In particular, if we use the state parameter to lookup the session - it is less of an additional security layer, but just a necessity to complete the handshake at all.
So the attacker would need to be a different user on your system which has an in-flight (not yet completed) authentication flow (in order to get his own state value). And then he must be able to MITM another user in order to swap out the state parameters?
Yeah, basically - not the easiest attack vector ;-) But I am also not great at exploiting vulnerabilities - it just "feels" a little less secure: Like we removed one layer.
Another scenario, that just came to mind:
Because the url might even be in the history of the browser, the attacker could use that even if the user logged himself out in the meantime.
- User hits monitor and gets a coffee
- Attacker approaches computer and copies state value from the url bar.
:joy: I'm pretty sure this counts as "physical access" in which case all security guarantees are off.
This one-time-use nonce should expire after a pretty short time (30 mins or less I'd imagine) so this guy would also have to act very quickly.
even if the user logged himself out in the meantime
I suppose could see a case for refusing to use nonces for which there is no actively logged in user, or some similar mechanic.
Thank you for explaining. I do see now why a frontend only solution could possibly be more secure. However, I'm not convinced that less secure (for some unknown metric of "less") is the same as "not secure." I'm inclined to change the name of this ticket to: "Support frontend-only flows for additional security." What do you think?
The issue was more about the handling of the "state" parameter should be handled by this library, otherwise we will have applications that just set it to "foobar", which is definitely problematic from a security point of view.
In addition, but that's a weaker requirement, I think we should not be using the state parameter to lookup a session/account - but I would need to think about that a bit harder: In particular, what to do instead? Put information in the path? Why would this be more secure? Alternatively/additionally: Dig up some trustworthy reference implementation and see how they are doing things.

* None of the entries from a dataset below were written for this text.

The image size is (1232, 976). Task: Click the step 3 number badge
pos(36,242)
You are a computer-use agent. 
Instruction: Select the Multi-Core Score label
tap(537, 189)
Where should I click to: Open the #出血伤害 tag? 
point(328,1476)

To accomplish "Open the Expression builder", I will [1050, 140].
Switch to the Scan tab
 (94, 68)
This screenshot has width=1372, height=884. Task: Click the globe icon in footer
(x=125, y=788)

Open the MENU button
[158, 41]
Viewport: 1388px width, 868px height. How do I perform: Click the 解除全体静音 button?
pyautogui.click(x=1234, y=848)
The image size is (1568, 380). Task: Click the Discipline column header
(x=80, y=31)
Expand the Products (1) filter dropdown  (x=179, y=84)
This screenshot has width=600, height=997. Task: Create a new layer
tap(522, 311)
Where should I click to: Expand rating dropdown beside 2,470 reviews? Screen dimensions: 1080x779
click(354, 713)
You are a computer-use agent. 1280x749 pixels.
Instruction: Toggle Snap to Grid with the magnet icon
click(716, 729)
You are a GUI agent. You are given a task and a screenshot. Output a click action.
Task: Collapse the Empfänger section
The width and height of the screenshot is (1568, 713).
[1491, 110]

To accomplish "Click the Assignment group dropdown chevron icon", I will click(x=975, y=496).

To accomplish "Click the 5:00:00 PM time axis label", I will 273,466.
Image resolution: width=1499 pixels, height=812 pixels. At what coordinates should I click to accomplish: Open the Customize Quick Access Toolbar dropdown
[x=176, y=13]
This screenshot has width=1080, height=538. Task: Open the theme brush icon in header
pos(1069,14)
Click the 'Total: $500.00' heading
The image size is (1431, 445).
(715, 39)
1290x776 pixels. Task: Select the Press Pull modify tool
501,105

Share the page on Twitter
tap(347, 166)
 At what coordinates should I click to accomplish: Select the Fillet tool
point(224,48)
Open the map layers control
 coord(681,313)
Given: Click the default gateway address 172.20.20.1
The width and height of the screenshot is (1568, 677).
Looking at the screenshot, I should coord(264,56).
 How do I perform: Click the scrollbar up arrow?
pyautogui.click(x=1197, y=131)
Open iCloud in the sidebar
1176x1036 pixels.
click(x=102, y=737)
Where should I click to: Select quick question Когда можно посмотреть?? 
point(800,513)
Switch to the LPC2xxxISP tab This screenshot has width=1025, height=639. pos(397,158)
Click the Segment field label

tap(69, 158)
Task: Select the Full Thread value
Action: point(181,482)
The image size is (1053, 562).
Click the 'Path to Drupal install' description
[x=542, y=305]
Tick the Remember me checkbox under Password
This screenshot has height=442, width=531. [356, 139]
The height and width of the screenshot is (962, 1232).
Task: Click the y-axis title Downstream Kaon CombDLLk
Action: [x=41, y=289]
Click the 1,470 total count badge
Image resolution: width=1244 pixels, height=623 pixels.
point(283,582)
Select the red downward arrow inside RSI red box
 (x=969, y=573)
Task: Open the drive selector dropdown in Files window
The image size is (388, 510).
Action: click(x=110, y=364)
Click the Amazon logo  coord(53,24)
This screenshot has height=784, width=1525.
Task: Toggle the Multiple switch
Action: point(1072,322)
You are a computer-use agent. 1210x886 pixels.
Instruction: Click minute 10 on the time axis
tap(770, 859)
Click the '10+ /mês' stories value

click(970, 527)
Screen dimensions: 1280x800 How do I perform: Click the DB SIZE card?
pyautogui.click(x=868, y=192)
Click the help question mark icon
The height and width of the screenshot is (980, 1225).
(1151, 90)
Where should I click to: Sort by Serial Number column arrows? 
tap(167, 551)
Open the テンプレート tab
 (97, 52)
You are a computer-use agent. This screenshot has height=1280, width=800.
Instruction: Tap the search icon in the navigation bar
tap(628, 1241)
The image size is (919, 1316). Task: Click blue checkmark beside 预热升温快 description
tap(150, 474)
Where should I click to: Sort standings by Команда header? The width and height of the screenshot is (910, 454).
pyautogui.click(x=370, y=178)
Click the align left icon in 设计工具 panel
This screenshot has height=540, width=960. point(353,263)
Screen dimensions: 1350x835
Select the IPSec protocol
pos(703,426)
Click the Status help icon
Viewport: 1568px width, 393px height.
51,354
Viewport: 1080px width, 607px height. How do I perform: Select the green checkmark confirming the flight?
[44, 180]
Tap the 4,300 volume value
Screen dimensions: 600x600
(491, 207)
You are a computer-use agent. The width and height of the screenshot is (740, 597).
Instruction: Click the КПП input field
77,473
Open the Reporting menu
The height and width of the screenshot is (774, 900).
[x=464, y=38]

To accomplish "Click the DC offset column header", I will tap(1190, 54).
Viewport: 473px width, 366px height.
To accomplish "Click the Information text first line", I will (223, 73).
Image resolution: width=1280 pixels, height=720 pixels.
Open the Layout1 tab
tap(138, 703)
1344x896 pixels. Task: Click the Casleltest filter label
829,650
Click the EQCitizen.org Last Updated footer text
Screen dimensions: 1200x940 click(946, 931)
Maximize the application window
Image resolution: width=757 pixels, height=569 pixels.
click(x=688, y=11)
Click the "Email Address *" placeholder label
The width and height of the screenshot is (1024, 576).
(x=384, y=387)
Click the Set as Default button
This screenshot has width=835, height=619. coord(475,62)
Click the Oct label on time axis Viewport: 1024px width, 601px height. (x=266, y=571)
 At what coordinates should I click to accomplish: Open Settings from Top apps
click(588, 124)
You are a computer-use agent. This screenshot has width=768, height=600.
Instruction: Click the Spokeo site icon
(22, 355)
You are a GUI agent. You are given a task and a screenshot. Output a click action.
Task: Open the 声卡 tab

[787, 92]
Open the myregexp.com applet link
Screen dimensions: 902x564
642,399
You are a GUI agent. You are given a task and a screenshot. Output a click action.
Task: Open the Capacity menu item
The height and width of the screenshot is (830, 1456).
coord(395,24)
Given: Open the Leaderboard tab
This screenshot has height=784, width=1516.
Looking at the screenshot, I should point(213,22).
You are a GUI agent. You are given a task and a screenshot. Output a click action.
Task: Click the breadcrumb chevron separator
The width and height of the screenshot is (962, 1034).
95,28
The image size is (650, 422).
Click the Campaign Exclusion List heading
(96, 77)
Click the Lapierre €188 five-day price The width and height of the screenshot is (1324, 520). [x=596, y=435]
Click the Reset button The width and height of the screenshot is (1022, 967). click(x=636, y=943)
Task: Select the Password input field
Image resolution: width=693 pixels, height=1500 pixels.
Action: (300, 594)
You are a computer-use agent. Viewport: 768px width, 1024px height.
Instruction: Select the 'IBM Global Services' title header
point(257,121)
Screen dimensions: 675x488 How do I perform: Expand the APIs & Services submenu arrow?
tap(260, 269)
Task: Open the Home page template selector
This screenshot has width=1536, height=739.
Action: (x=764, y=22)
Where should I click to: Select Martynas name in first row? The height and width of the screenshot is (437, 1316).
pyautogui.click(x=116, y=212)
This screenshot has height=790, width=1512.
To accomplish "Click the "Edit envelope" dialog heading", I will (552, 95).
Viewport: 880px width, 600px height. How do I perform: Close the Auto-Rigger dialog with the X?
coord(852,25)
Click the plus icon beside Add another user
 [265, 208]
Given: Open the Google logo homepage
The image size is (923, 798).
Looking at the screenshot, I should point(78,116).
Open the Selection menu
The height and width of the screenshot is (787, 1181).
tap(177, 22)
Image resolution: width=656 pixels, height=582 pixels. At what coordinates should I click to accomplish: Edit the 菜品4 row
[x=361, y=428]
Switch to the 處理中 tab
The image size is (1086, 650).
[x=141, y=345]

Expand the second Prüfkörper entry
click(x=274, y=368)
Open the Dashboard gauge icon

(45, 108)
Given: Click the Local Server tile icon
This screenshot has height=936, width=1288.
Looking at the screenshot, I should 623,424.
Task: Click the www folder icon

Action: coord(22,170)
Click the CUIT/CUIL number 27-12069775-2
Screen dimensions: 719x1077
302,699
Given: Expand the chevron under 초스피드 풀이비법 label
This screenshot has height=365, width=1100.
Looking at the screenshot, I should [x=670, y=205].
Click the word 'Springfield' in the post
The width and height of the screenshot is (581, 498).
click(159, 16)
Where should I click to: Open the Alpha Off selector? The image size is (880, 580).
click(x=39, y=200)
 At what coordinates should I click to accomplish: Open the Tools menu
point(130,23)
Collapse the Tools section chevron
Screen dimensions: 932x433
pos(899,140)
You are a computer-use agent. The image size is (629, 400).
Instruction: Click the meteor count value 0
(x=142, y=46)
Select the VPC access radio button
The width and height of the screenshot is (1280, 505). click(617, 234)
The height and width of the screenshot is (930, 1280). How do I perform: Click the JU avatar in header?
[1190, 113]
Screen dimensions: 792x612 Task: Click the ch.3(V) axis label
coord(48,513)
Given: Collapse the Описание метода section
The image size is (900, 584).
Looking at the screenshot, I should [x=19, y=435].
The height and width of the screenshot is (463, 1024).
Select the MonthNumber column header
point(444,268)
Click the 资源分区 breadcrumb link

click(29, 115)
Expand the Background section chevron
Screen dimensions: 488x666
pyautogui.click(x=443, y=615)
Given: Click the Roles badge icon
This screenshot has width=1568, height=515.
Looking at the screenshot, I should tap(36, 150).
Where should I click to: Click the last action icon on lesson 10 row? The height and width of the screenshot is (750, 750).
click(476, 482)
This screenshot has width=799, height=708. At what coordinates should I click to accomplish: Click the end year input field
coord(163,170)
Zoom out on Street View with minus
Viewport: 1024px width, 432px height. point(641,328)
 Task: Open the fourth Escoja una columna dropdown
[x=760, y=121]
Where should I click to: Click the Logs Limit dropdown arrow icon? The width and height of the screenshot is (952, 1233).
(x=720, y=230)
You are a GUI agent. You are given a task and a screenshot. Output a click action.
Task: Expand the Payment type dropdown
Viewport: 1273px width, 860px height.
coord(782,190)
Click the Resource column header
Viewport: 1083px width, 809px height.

But most importantly: All the security sensitive parts should be handled by this library and not by user code.
While I'm skeptical that there is something that is much better than using state to link to session data, I still think the title of this issue is misleading. This library is not insecure. It's just doesn't hide security issues from you automatically. Those are two very different things. One is a question of scope. One is a serious bug.
Notably:
Current master uses a deterministic guessable "state" parameter for the oauth handshake, which is bad for security
This isn't actually true. Current master uses a guessable state by default. It's up to you to actually use the state correctly.
Notably:
Current master uses a deterministic guessable "state" parameter for the oauth handshake, which is bad for security
This isn't actually true. Current master uses a guessable state by default. It's up to you to actually use the state correctly.
That's actually true - the precise reason for this ticket was code that never made it in this library. When I started working on this, it was not yet factored out and I worked from that code - which included the insecure parts. (Or it got ripped out later, in any case - you are right, the code I was referring to does not exist in this library at this point) So let's change that. :-)
Ok, now I am getting the threat model:
http://www.thread-safe.com/2014/05/the-correct-use-of-state-parameter-in.html https://tools.ietf.org/html/draft-bradley-oauth-jwt-encoded-state-00
So using it for looking up the session seems to be totally fine. Things are starting to make sense :-)
I think the explanation in the original rfc could be better.
When I started working on this, it was not yet factored out and I worked from that code - which included the insecure parts
Aha! That explains a lot! Thanks for clarifying. I was quite confused at first. :joy:
Sorry about that.
The library should provide more functionality out of the box, trying hard to ensure that library users get a secure oauth handshake by default.